§ Travail à réaliser
a: En vous appuyant sur l'extrait consacré à l'origine de cette enquête, expliquez en une à trois phrases d'où provient l'intérêt de la personne qui écrit pour les dynamiques collectives.
b: Citez fidèlement le passage de l'extrait consacré à l'origine de cette enquête qui s'ouvre sur les mots « Retrouvez l’épisode pilote » et se termine par « projet en 2022[1]). ».

§ Extrait du document

====================

Les 2 enseignements qui m’ont menée à cette enquête
Au départ de ma démarche, il y a 2 prises de conscience que j’ai eues (et que je n’avais pas vu venir !) en accompagnant près de 12 000 personnes en quête d’épanouissement dans leur travail
PRÉCÉDEMMENT DANS ENSEMBLE(S)
Retrouvez l’épisode pilote (à lire absolument si vous nous rejoignez en cours de route !) pour comprendre de quoi traite cette enquête et ce qu’on va faire ENSEMBLE(S)
⏱️ Temps de lecture : 5 min / ⏱️ Temps pour passer à l'action : 15 min
Cher·e ami·e, cher·e inconnu·e,
Pour moi, tout a commencé comme ça : fin 2015, j’ai co-fondé Switch Collective, un bilan de compétences nouvelle génération fondé entièrement sur le collectif. Switch a accompagné près de 12 000 personnes, par groupes d’environ 25. Mon intérêt pour les dynamiques collectives est né de ce que j’ai observé pendant 7 ans (j’ai quitté le projet en 2022[1]).

====================

§ Matériel
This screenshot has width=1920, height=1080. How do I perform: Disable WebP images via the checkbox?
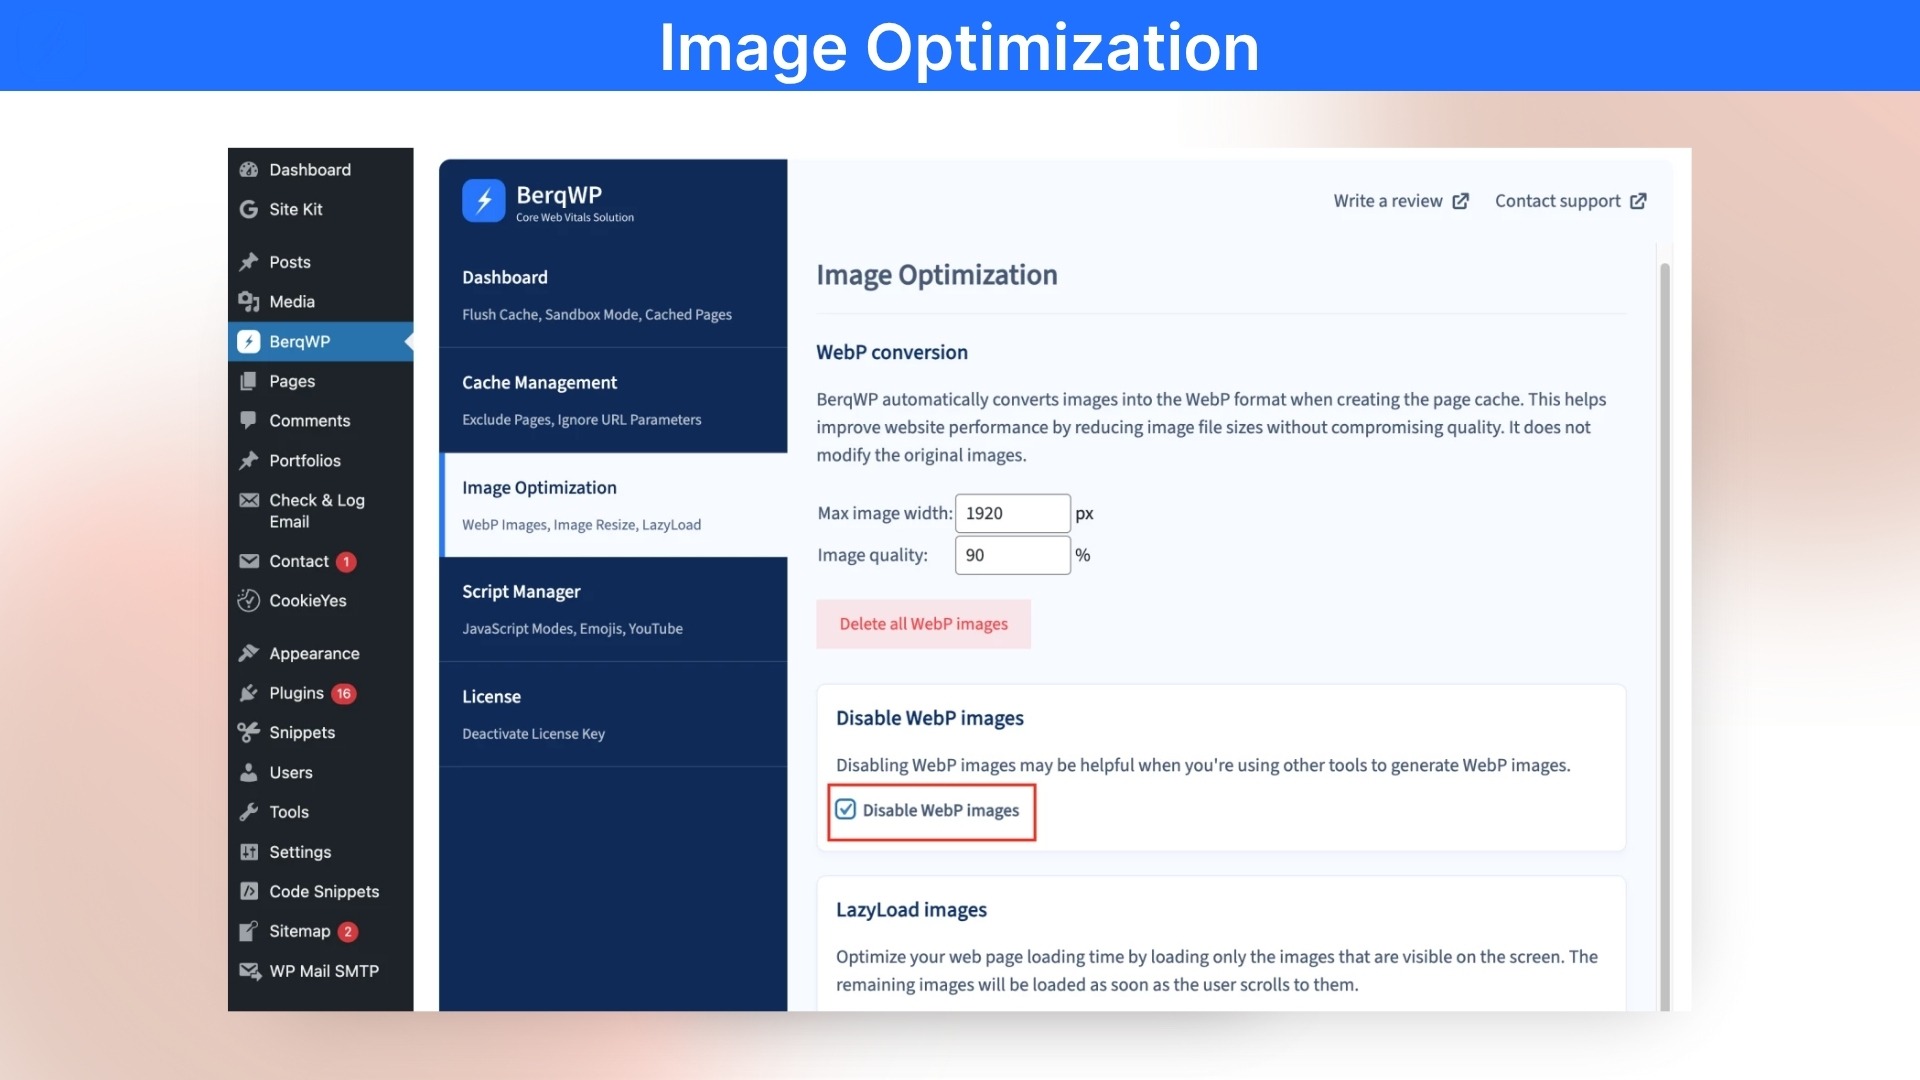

====================

§ Corrigé
a: Cet intérêt est né de ce qu'elle a observé pendant sept ans au sein de Switch Collective. Elle avait cofondé fin 2015 ce bilan de compétences fondé entièrement sur le collectif, qui a accompagné près de 12 000 personnes par groupes d'environ 25.

b:
Retrouvez l’épisode pilote (à lire absolument si vous nous rejoignez en cours de route !) pour comprendre de quoi traite cette enquête et ce qu’on va faire ENSEMBLE(S)
⏱️ Temps de lecture : 5 min / ⏱️ Temps pour passer à l'action : 15 min
Cher·e ami·e, cher·e inconnu·e,
Pour moi, tout a commencé comme ça : fin 2015, j’ai co-fondé Switch Collective, un bilan de compétences nouvelle génération fondé entièrement sur le collectif. Switch a accompagné près de 12 000 personnes, par groupes d’environ 25. Mon intérêt pour les dynamiques collectives est né de ce que j’ai observé pendant 7 ans (j’ai quitté le projet en 2022[1]).